EXPERIMENTAL EXAMPLE 3

Evaluation of Oxygen Gas Generation

(29) The cathode additive prepared in Example 2 or Comparative Example 1, a cathode active material of Li(Ni.sub.0.8Co.sub.0.1Mn.sub.0.1)O.sub.2, an acetylene black conductive material and a PVdF binder were mixed in a weight ratio of 5:80:10:5 in N-methylpyrrolidone solvent to prepare a composition for forming a cathode from each additive. These compositions were each applied to an aluminum current collector, followed by drying and rolling to prepare a cathode of each additive. A Li-metal anode and a PE separator were used to manufacture a coin half-cell type battery of each cathode.

(30) The battery was charged to 4.25 V and stored at 60° C. for 6 weeks. In this experiment, the amount of generated oxygen gas when using the additive of Example 2 and Comparative Example 1 was evaluated using a volumetric method with the principle of Archimedes. The results are shown in FIG. 6.

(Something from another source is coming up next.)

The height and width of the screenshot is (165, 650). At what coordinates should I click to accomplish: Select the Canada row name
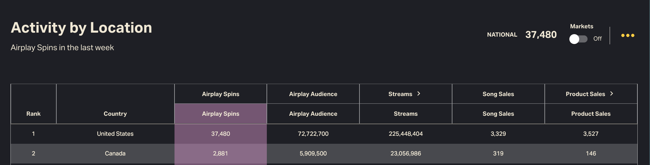115,153
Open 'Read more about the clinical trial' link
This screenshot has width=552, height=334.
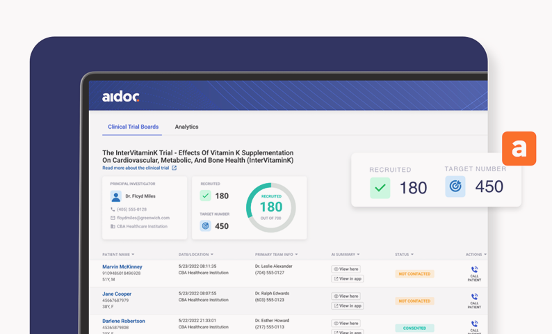[136, 168]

(31) Referring to FIG. 6, it was confirmed that the amount of oxygen gas generated during storage after charging was reduced in the case of using the cathode additive of Example 2, compared with the case of using the cathode additive of Comparative Example 1 (Example 2: about 4.2 cm.sup.3 after 6 weeks of storage, versus Comparative Example 1: about 6.0 cm.sup.3 after 6 weeks of storage). This is presumably because the amount of by-products such as lithium oxide (Li.sub.2O) was reduced in the cathode additive of Example 2, thereby reducing the amount of generated oxygen gas derived therefrom.